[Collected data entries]
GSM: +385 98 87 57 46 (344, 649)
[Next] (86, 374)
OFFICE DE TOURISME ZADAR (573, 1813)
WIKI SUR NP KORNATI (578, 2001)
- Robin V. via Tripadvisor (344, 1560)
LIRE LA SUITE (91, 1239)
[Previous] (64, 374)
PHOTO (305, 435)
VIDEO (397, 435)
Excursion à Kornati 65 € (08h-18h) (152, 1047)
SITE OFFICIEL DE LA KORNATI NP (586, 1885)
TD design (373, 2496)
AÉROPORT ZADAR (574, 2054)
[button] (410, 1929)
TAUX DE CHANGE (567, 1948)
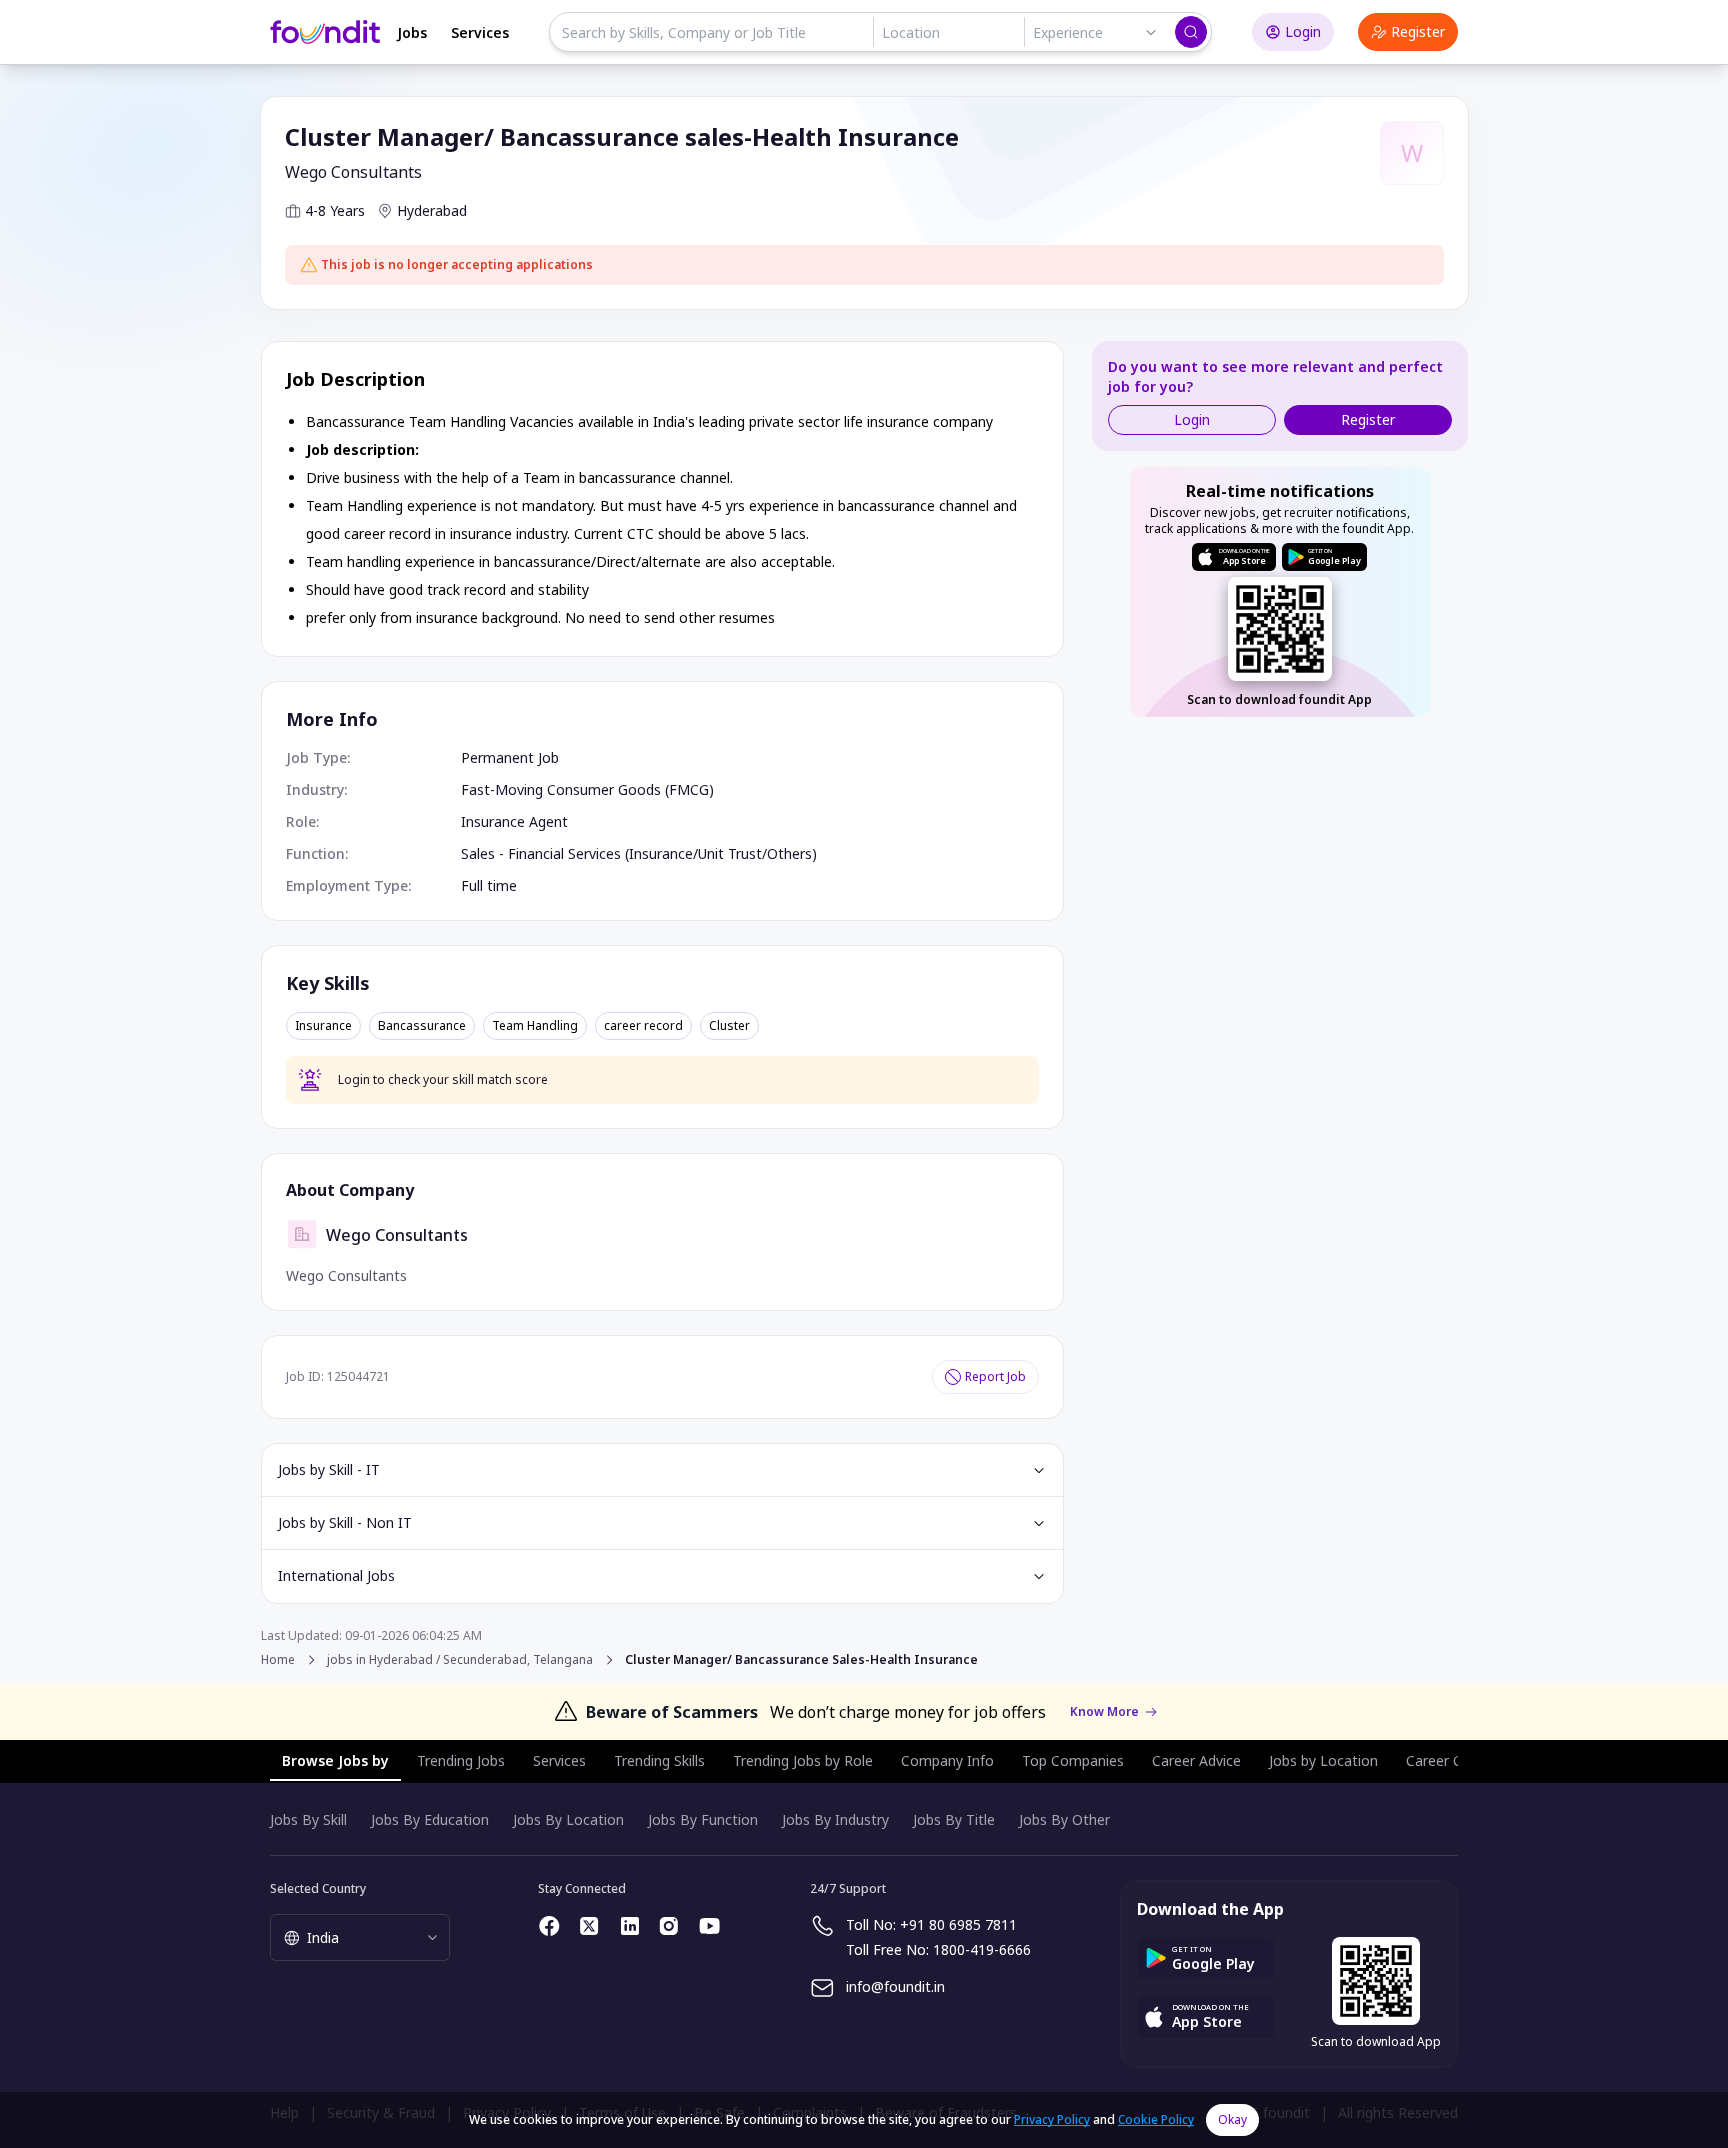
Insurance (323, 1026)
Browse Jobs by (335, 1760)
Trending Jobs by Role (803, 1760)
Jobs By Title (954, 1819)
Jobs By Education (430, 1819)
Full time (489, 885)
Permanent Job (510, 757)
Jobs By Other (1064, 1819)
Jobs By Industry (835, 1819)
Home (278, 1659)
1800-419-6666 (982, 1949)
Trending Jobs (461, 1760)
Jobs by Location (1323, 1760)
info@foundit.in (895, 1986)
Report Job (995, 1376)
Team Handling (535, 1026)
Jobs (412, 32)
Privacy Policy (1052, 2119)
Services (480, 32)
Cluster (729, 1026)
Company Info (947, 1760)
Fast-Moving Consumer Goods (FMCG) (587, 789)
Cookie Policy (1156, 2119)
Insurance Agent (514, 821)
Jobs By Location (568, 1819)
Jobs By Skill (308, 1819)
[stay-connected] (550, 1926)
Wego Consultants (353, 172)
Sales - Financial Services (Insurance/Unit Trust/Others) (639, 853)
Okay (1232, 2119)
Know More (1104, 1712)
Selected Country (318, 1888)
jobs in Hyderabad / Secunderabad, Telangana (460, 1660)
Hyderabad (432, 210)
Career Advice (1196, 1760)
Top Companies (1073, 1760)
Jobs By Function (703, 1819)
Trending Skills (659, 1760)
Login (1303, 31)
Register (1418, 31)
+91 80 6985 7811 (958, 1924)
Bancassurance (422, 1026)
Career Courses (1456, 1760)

> [WORK TASK]
Each record above is to be copied exactly. Drop the pictures.

> [RESPONSE TO THE TASK]
GSM: +385 98 87 57 46 (344, 649)
[Next] (86, 374)
OFFICE DE TOURISME ZADAR (573, 1813)
WIKI SUR NP KORNATI (578, 2001)
- Robin V. via Tripadvisor (344, 1560)
LIRE LA SUITE (91, 1239)
[Previous] (64, 374)
PHOTO (305, 435)
VIDEO (397, 435)
Excursion à Kornati 65 € (08h-18h) (152, 1047)
SITE OFFICIEL DE LA KORNATI NP (586, 1885)
TD design (373, 2496)
AÉROPORT ZADAR (574, 2054)
[button] (410, 1929)
TAUX DE CHANGE (567, 1948)
Insurance (323, 1026)
Browse Jobs by (335, 1760)
Trending Jobs by Role (803, 1760)
Jobs By Title (954, 1819)
Jobs By Education (430, 1819)
Full time (489, 885)
Permanent Job (510, 757)
Jobs By Other (1064, 1819)
Jobs By Industry (835, 1819)
Home (278, 1659)
1800-419-6666 (982, 1949)
Trending Jobs (461, 1760)
Jobs by Location (1323, 1760)
info@foundit.in (895, 1986)
Report Job (995, 1376)
Team Handling (535, 1026)
Jobs (412, 32)
Privacy Policy (1052, 2119)
Services (480, 32)
Cluster (729, 1026)
Company Info (947, 1760)
Fast-Moving Consumer Goods (FMCG) (587, 789)
Cookie Policy (1156, 2119)
Insurance Agent (514, 821)
Jobs By Location (568, 1819)
Jobs By Skill (308, 1819)
[stay-connected] (550, 1926)
Wego Consultants (353, 172)
Sales - Financial Services (Insurance/Unit Trust/Others) (639, 853)
Okay (1232, 2119)
Know More (1104, 1712)
Selected Country (318, 1888)
jobs in Hyderabad / Secunderabad, Telangana (460, 1660)
Hyderabad (432, 210)
Career Advice (1196, 1760)
Top Companies (1073, 1760)
Jobs By Function (703, 1819)
Trending Skills (659, 1760)
Login (1303, 31)
Register (1418, 31)
+91 80 6985 7811 (958, 1924)
Bancassurance (422, 1026)
Career Courses (1456, 1760)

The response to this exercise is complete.